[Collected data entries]
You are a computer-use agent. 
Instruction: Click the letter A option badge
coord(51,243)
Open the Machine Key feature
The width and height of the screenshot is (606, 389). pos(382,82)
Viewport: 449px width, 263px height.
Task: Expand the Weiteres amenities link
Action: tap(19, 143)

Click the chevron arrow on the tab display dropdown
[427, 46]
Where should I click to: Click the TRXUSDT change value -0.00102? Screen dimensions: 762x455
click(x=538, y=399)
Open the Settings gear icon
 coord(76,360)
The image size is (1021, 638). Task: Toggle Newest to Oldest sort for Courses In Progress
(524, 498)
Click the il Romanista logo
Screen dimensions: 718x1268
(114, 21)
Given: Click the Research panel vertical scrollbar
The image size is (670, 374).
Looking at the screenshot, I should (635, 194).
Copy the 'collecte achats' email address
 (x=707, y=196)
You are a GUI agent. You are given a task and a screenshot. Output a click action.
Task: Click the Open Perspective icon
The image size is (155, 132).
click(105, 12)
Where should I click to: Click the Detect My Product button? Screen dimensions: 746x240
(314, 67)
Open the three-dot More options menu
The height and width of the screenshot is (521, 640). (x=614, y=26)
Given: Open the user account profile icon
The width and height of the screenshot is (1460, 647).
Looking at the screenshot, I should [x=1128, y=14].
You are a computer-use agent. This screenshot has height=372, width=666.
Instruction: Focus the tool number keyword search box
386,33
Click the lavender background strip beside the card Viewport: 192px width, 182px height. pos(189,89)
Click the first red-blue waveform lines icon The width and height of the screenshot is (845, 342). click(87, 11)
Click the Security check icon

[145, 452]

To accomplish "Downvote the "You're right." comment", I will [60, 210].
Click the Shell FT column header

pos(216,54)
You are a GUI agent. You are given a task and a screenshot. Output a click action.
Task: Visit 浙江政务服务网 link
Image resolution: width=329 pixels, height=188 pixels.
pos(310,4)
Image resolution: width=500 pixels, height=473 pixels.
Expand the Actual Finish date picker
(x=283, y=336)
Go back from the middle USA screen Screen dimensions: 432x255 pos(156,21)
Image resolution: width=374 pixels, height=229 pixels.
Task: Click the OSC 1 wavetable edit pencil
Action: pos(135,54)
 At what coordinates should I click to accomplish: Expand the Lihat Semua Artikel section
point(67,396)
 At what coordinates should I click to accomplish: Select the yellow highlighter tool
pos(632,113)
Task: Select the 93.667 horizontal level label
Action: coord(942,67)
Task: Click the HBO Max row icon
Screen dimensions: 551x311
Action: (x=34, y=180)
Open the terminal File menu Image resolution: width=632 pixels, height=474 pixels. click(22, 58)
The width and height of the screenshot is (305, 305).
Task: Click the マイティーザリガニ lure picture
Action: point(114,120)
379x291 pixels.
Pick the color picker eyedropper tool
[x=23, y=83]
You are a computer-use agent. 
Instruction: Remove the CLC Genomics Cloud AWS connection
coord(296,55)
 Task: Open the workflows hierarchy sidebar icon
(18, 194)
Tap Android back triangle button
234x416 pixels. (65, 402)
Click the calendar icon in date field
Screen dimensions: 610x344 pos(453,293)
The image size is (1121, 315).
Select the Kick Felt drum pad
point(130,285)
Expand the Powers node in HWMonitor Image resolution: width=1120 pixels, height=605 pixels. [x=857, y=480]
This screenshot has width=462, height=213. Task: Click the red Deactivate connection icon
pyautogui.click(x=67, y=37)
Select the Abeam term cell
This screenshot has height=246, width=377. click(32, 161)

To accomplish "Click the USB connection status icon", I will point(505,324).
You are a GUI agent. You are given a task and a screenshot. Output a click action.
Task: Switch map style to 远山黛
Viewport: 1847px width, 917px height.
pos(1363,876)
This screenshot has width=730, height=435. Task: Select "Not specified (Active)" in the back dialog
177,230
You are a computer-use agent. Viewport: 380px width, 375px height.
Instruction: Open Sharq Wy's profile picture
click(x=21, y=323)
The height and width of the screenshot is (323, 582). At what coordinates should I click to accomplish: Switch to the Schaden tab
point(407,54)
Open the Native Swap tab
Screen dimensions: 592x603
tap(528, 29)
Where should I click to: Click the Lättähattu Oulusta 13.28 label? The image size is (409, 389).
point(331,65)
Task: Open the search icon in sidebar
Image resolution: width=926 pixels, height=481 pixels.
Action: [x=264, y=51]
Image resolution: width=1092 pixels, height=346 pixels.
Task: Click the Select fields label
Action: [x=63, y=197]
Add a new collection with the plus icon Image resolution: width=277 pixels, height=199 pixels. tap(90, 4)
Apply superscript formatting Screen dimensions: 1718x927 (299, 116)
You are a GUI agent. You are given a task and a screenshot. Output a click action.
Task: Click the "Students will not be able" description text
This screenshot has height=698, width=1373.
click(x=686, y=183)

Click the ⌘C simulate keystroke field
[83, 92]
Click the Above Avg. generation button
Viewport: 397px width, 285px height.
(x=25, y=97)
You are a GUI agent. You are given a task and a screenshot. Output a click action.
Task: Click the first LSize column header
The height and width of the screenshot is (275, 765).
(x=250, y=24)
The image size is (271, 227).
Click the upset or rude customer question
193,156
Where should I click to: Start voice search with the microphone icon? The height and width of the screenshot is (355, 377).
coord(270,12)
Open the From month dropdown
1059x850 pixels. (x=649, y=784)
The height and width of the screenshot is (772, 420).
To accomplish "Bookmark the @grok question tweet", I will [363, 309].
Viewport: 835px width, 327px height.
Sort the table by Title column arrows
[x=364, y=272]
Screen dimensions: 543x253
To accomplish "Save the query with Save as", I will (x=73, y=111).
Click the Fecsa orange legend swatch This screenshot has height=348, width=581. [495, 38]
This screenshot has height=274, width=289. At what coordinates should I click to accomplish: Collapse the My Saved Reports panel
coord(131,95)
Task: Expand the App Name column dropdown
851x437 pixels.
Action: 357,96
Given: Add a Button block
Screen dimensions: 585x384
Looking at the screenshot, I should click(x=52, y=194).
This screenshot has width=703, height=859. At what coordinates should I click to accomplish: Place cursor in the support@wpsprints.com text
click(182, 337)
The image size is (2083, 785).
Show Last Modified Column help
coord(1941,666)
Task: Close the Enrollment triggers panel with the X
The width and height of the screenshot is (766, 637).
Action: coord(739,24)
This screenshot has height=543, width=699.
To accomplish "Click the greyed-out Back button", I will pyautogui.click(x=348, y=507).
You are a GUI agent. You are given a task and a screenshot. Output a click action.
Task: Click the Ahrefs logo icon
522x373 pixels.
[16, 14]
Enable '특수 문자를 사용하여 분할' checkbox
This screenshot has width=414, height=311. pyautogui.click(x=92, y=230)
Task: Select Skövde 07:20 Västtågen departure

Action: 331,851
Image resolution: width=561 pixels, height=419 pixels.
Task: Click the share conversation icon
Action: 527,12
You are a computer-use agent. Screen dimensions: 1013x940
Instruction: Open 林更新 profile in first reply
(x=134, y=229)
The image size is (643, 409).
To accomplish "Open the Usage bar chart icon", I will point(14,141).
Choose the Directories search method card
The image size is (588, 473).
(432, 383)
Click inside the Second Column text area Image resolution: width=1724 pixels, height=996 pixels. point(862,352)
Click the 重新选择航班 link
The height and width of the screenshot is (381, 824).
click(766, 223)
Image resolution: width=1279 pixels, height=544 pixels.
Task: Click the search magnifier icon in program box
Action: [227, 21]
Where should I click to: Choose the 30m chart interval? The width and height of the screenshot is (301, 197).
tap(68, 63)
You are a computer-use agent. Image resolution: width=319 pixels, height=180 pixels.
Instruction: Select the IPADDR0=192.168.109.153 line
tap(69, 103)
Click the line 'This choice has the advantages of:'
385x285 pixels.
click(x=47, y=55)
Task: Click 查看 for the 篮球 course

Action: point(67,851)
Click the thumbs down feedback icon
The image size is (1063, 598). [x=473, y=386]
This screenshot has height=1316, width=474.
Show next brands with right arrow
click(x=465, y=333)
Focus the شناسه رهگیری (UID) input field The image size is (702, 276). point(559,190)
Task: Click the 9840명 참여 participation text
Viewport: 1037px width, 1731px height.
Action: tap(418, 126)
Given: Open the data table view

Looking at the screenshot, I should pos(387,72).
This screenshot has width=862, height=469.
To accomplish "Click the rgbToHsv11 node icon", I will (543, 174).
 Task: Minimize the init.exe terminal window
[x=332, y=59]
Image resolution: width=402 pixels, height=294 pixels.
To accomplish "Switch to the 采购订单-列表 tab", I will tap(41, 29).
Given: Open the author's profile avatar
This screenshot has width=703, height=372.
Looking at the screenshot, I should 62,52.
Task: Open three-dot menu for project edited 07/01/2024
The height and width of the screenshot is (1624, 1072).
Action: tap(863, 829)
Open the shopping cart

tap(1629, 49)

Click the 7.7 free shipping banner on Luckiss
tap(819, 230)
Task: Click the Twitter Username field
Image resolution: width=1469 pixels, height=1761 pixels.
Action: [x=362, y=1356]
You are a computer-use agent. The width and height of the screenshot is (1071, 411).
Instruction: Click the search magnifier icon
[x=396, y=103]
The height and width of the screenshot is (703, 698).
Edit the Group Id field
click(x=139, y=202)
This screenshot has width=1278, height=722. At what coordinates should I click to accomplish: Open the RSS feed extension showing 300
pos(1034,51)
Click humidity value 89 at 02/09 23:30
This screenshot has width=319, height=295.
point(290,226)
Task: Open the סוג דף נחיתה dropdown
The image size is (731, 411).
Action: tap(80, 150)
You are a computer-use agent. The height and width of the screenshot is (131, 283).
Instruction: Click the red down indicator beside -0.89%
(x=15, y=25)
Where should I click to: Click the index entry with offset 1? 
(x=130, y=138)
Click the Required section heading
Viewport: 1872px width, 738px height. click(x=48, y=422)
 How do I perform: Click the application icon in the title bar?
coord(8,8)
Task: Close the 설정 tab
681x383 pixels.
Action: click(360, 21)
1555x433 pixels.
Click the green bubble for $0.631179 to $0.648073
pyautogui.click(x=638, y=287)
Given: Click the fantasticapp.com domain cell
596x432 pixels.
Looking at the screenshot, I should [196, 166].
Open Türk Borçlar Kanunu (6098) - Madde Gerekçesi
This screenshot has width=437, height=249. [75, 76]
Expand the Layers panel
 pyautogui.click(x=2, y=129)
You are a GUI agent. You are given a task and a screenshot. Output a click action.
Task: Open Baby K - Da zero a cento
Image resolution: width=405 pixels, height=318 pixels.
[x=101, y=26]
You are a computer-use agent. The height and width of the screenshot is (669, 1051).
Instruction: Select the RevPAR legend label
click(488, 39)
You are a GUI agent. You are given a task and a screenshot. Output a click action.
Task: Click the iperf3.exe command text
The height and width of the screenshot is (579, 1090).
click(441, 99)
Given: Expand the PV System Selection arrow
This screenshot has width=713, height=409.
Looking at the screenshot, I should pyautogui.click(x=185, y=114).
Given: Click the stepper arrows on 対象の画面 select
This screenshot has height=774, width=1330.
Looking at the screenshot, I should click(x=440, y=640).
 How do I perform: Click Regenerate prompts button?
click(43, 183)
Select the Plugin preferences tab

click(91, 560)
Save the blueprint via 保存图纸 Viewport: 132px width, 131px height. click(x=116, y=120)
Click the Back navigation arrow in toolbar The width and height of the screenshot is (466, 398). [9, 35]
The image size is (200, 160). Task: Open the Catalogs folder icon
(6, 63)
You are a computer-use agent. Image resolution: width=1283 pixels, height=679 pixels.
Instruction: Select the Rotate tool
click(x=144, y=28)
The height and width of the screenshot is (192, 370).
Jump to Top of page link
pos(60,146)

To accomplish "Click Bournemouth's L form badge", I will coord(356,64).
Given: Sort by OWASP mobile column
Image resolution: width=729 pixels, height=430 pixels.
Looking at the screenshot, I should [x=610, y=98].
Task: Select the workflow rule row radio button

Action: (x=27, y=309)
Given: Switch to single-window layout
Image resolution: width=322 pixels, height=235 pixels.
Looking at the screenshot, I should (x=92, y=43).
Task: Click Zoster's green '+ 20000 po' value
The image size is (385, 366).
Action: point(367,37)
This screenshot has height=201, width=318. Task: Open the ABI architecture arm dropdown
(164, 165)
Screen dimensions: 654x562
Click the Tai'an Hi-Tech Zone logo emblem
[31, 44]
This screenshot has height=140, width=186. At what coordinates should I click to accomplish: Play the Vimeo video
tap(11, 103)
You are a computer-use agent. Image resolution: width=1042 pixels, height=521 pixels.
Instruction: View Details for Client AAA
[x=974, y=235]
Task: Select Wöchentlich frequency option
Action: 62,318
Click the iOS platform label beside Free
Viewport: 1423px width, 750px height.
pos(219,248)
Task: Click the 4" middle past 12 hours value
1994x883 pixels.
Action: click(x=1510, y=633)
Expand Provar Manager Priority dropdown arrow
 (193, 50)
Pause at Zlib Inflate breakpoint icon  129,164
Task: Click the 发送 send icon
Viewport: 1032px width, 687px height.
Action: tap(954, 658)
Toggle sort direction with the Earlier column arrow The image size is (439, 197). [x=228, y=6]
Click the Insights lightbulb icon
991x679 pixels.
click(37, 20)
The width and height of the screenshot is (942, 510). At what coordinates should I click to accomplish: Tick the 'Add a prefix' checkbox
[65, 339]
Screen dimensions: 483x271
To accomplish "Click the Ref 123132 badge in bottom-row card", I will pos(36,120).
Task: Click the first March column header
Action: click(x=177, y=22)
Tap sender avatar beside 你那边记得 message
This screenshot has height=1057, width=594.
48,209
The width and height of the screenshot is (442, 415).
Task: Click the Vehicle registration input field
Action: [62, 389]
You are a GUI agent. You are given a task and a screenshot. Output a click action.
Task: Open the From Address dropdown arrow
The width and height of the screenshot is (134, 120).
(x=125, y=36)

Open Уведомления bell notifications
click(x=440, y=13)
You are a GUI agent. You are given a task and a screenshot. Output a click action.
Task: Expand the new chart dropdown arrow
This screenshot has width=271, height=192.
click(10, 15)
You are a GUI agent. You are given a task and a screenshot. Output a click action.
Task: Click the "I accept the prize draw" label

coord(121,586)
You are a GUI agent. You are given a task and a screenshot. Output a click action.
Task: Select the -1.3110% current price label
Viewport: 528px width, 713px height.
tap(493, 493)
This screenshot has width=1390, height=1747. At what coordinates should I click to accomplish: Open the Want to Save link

What this task involves ->
Please show the lines in the entries above that hold the string "computer".

Exercise result ->
You are a computer-use agent. 
You are a computer-use agent. This screenshot has height=372, width=666.
You are a computer-use agent. 
You are a computer-use agent. Viewport: 380px width, 375px height.
You are a computer-use agent. Screen dimensions: 1013x940
You are a computer-use agent. Image resolution: width=319 pixels, height=180 pixels.
You are a computer-use agent. The width and height of the screenshot is (1071, 411).
You are a computer-use agent. The height and width of the screenshot is (131, 283).
You are a computer-use agent. The height and width of the screenshot is (669, 1051).
You are a computer-use agent. Image resolution: width=1283 pixels, height=679 pixels.
You are a computer-use agent. Image resolution: width=1042 pixels, height=521 pixels.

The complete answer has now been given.